Now, I want to write about something that is a guaranteed turn off, which is not a terribly bright way to encourage readership. I am one of those people, who thinks a lot and always have. I look around today at the state of human affairs and this planet of ours, understanding there is something about our nature that has dogged us for millennia.
Here we are, the most highly evolved species on earth and we have made a mess of things, since our time as knuckle dragging, hairy beings with bad teeth. What the hell is it we have not been able to see, even as we have traded the cave for the skyscraper, smoke signals for FaceBook? There is some flaw we have not been able to shake, in spite of our evolving brilliance, one that often makes us look as dumb as our Neanderthal predecessors.
OK, here comes the great turn off, but I will endeavor to make it as entertaining possible. I was a fairly happy kid, growing up in a middle class community in Queens, NY. I didn’t mind wearing some of my older brothers hand me down clothes either. We were definitely not the wealthiest family on the block. It was the Rubins, who ended up doing so well, they moved to a split-level, ranch house in Nassau County, heading to Long Island, where the successful, Jewish entrepreneurs herded back in the 50’s.
My life changed dramatically at age 9, when my father suddenly died of a heart attack, something medicine was still trying to figure out back then. His death branded my spirit and got me thinking about the idea of mortality early on. Loss is a bitch and it never left me, although there were times when it took a vacation from my consciousness. Things got particularly bumpy in my 30’s, as my marriage unraveled and the demise of my perfect future took me inside myself. Somewhere in there, I tried my hand at sitting and read some books about Zen and while feeling an attraction, it would wait until I left NYC for Santa Fe, NM in my early 40’s.
Time and experience began to dramatically alter my perspective. The loss of my Dad as a little guy came back to life out there in the high desert country. Through the urging of a very close friend, who felt i was already living the basic tenets of the Zen practice, I became a close friend of the Buddha. It was his unerring attention to our impermanence and the affliction of the falsehood of the enduring self that rifled me back to my loneliest night, hearing my mother scream at the news her husband had died in the hospital.
Intellectually, I began to grasp the truth that my time here had an ending, designated by forces beyond my comprehension. I also started to understand the nature of constant change in my life and whoever I thought I was one moment, was going to change in the next. Years and years later, I am still struggling to incorporate these undeniable truths into my every day life.
Now, I look around at how we are treating each other and how we have always treated each other and see it through this prism of the Buddha’s brilliance. He believed that recognizing our mortality was the ultimate liberation and not the fear laden prison of denial, dictating our mistreatment of each other and our home.
I am extremely fortunate to have been already gifted nearly 75 years of life and believe me, I am definitely struggling to make the inevitable my friend, trying to drown the fear with the breath of truth.
For ever, we have made death the enemy and it has caused us to devalue the lives of others. Much has been made of the uniqueness of each of us, like snowflakes in a blizzard, no two are ever alike. No matter our color or our bank account, every goddamn one of has this one thing in common, we are all here temporarily. We have punished each other, this earth of ours and all its myriad inhabitants, instead of nurturing the inevitable compassion that comes from truly accepting that we are all visitors here. The dictionary of our behavior is filled with words and actions that are a direct result of the most basic misunderstanding possible, the blatantly obvious.

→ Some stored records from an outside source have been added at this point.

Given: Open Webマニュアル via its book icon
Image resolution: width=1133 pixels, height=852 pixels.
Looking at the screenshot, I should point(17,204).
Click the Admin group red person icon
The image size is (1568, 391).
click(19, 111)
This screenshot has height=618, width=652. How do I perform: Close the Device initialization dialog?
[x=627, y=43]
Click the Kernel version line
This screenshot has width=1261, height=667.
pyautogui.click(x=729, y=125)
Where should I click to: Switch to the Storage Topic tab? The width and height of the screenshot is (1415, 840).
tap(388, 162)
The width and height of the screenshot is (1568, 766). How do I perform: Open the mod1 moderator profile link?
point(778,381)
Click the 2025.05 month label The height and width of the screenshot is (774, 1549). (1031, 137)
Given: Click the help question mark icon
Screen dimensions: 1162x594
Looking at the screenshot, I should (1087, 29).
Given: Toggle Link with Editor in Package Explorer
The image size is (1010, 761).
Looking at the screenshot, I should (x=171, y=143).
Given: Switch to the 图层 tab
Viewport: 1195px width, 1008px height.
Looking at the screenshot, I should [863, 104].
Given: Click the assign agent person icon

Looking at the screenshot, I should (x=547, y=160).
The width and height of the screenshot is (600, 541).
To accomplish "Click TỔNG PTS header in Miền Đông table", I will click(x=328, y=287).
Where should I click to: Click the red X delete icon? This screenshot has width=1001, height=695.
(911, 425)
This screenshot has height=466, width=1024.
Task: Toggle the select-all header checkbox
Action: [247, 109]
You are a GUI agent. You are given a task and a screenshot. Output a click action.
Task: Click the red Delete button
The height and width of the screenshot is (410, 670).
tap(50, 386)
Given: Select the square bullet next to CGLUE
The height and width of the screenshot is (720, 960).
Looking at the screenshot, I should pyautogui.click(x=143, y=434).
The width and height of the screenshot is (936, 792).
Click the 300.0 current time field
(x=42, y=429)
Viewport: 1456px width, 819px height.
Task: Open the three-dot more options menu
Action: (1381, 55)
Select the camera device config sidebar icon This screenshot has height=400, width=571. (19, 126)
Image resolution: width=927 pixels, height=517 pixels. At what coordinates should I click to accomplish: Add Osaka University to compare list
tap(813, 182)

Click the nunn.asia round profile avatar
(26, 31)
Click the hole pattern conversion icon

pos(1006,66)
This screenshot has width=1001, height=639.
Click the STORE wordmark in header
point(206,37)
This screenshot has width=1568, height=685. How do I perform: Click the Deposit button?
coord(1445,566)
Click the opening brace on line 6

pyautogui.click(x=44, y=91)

To me, the real story of our time is climate change. The predictions are horrific and yet it is getting very little attention. We don’t seem to understand the idea of limitation, or else we wouldn’t be plundering the planet and denying the incredible damage we are inflicting on it and ourselves. This is what really got me going on this subject in the first place. There are a growing number of young kids, who believe in the beauty of tomorrow and they’re mobilizing to fight for their future. They are demanding we become far less selfish and think about others. It has taken thousands of years for us to get here and we have been stuck on the same path all this time and it is finally failing us big time.
I believe our individual inevitability is a liberating force and its denial is a destructive one. I will eventually leave this place, hoping for a future that learns from its past. I have learned to love this life more than ever before and time has been my teacher. Our differences pail in comparison to what we all share and perhaps it is up to younger eyes to see this. I believe in possibility.